Shropshire Star

Not long now... These green fields in Telford have seen generations of sporting glory and triumphs, but mostly just carefree play. But soon they will be covered with housing, bringing down the final curtain on the site of the old Phoenix School in Dawley.

Final countdown for place of Dawley schooldays memories

Published

As proposed, the development will see 212 homes built.

The school story began almost 70 years ago with the opening of the then Dawley Secondary Modern School in Manor Road on September 17, 1956, under founder head Jim Rennie.

Our modern view is looking across the playing fields towards where the school buildings stood, in the area of the trees in the distance, while our archive photo shows the school in October 1960, nestling among council houses which were themselves quite new, having been built during the 1950s. It comprised three teaching blocks - for humanities, maths, and science - together with a school hall, canteen, and gymnasium.
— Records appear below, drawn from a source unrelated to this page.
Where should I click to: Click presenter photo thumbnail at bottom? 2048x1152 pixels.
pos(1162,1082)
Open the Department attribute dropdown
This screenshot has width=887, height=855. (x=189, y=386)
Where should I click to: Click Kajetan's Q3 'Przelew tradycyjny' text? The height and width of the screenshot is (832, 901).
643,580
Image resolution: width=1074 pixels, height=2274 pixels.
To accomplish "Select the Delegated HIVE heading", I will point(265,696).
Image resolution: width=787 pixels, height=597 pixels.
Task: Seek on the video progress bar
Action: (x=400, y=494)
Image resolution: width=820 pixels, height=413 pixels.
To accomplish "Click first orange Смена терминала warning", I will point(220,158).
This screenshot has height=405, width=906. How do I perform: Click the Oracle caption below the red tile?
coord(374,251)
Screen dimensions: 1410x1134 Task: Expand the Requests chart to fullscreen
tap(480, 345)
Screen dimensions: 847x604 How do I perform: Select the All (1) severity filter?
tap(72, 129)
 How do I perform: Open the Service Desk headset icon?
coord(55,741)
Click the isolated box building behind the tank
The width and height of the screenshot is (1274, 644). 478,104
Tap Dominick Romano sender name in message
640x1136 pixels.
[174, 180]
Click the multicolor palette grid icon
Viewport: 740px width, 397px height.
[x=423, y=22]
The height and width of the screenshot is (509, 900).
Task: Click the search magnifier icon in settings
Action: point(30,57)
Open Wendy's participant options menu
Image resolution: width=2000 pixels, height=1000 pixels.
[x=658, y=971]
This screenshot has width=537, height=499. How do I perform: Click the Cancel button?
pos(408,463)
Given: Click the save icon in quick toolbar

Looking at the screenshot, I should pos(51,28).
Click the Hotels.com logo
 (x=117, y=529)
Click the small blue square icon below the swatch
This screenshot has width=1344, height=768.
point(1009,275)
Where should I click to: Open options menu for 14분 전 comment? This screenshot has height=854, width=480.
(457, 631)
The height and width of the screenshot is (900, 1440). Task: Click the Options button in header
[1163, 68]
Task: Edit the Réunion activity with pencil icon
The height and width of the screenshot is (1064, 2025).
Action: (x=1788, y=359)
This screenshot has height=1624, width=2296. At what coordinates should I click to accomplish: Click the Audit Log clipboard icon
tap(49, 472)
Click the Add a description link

The then Dawley Secondary Modern School, nestled among council houses, in October 1960.
The then Dawley Secondary Modern School, nestled among council houses, in October 1960.

The Georgian-style building in the near distance, left, is the old Pool Hill School, and the massive hangar-like building in the distance is the Horsehay Works, which was known by various names over the years - Adamson Alliance, Adamson Butterley, and A B Cranes.

By the early 1960s big things were afoot for Dawley, as it had been earmarked to become a new town, bringing expansion and regeneration. Dawley Secondary Modern became a comprehensive school in September 1965, and was renamed Phoenix School. In mythology a phoenix is a bird which rises from the ashes of its predecessor.

The future held the prospect of it becoming the flagship school of Dawley New Town, but Dawley was destined to be bypassed by officialdom. In 1968, before anything much had happened in Dawley, the whole idea was superseded by a more ambitious project, that of Telford New Town, which would be created by roping in Wellington and Oakengates areas.

Among the features fondly remembered by former pupils was an open air swimming pool, and a miniature railway which ran on a track in the grounds. An innovative move for its time saw school facilities opened up to members of the public outside school hours, with the creation of Phoenix Centre.

By the early 1990s Phoenix's very existence was under threat as county councillors grappled with a problem of surplus places. However they voted in September 1992 to save Phoenix, and by doing so effectively closed The Manor School in Hadley.

A different threat came on December 29, 1995, when the original main hall, canteen, and gym, were burned down. Three teenage boys were accused of arson but there was insufficient evidence to proceed to trial.

In 2013 the school moved to a brand new building created at Paddock Mount, one of the old spoil mounds which are still to this day part of the Dawley landscape. The students began at Phoenix Academy, as it had become, on September 11, although the official opening was a year later, in September 2014, by former Olympics champion Sally Gunnell.

The old buildings in Manor Road were demolished in January and February 2014.

The Phoenix name did not live on, the new school being renamed Telford Langley School in 2015, and the planned housing development will complete the physical erasure of a place of so many schooldays memories of Dawley folk.